Cant adult social care send him carers and you go to work instead?

madoldcat · 03/03/2020 04:05

OP, I don't have any advice to add to Maitlandgirl's, but just wanted to say you are not alone, being a carer is very very hard at times.

Northernsoulgirl45 · 03/03/2020 04:07

He doesn't need full time care thankfully. I fo work in a self employed capacity part time but dds issues are reducing my availability whoch is adding pressure. Think I will book gp appointment in the morning as I can't stop crying.

OP posts:
madoldcat · 03/03/2020 04:17

OP, is there nothing he can help out with in the house? Are there any small tasks that he could manage? Does he get DLA or PIP which you could use to pay towards some help in the house?

I hope your GP can help, it sounds as though you are really struggling. Try to get some sleep if you can.

icklekid · 03/03/2020 04:21

Please do go to the GP you need to look after yourself otherwise you will be unable to help either dh or dd. Take care of yourself

madoldcat · 03/03/2020 14:05

How are you. OP?

TellMeItsNotTrue · 03/03/2020 14:20

In answer to your title - nobody 😔

If we all stopped tomorrow the government would collapse, yet we go unnoticed, they have us over a barrel because they know we wouldn't stop caring as we love the people we care for. This means that they don't need to provide any support or help because we will do it regardless, so why waste their money 😔

The problem is that it works us down to the point that the carers often need caring for themselves, mentally and/or physically because there is only so long we can keep going, burning the candle at both ends and ignoring our own needs

Northernsoulgirl45 · 03/03/2020 14:30

We don't think he is ill enough to qualify for any benefits although I think he should try.
We tried before for dd and was turned down too.
I do think dh could probably do a bit more but he is wiped out when he gets home from work.
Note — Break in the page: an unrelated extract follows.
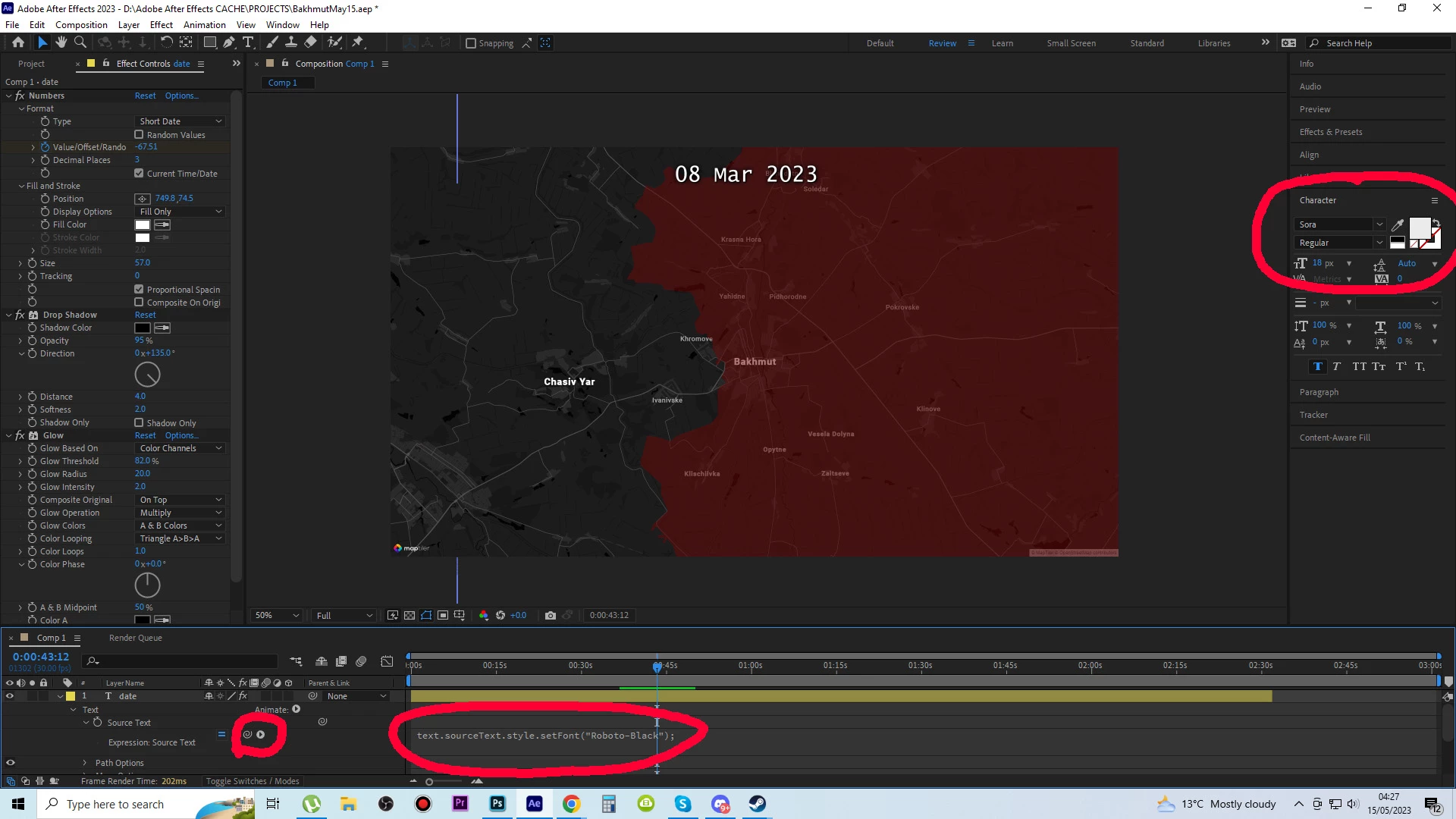Select the Zoom tool in toolbar

80,42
He works in an office.
At least he can drive at the moment
I am late forties but had dc late so still have a 6 year old.
Think I am going to apply for a carers grant.

OP posts:
IceBearRocks · 04/03/2020 09:39

@Maitlandgirl I'm not really sure what I've said that stops carers reaching out....I think you are being harsh here!
Positivity helps a lot and having been cared for with my Degenerative disc disease, I much prefer being the carer! We are a very complex family with lots if extra needs and a child that uses a hospice due to disabilities.....
I could just been down and depressed or I could keep as calm and confident as I can! I've been through the depressed bit....I'm 10 years into full time caring ..... !
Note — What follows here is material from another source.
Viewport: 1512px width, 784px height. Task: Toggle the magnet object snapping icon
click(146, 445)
christmassausages · 29/03/2020 10:26

@icebearrocks I think what @maitlandgirl means is that being told to be thankful that they are healthy or not a wheelchair user or whatever diminishes their feelings. As soon as I read your reply I thought, oh here we go again; I don't matter.
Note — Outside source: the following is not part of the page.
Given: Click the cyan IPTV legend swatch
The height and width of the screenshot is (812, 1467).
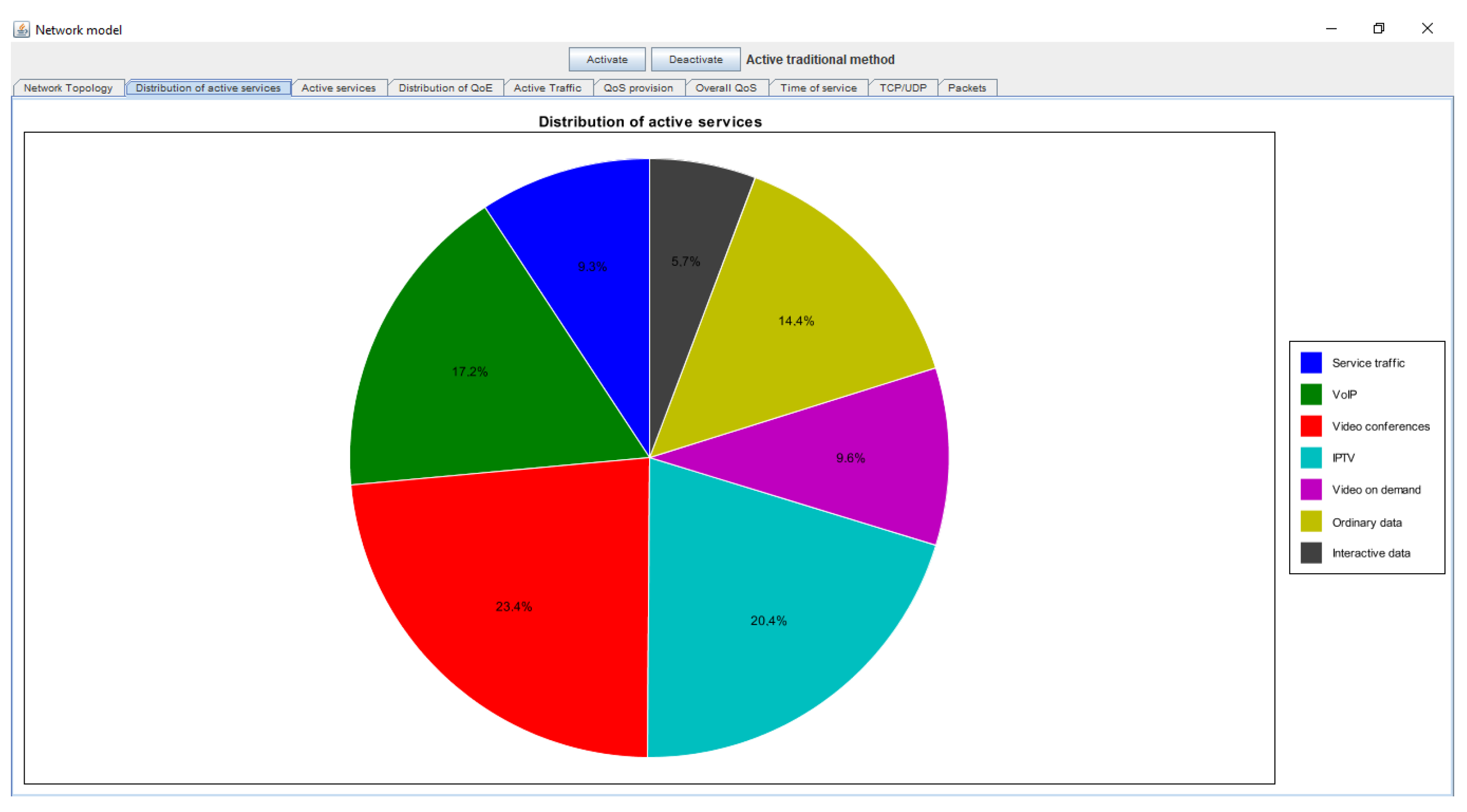Looking at the screenshot, I should tap(1310, 458).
A lot of carers are carers because they have to do it not because they want to and also because it is the right thing to do. We can't walk away.

We aren't allowed to discuss our feelings. We aren't allowed to have a moan. To be honest it really pisses me off to be told to count myself lucky that it isn't me that needs the caring. Do people really think I don't know this?

Never judge until you have walked a mile in someone's shoes and all that.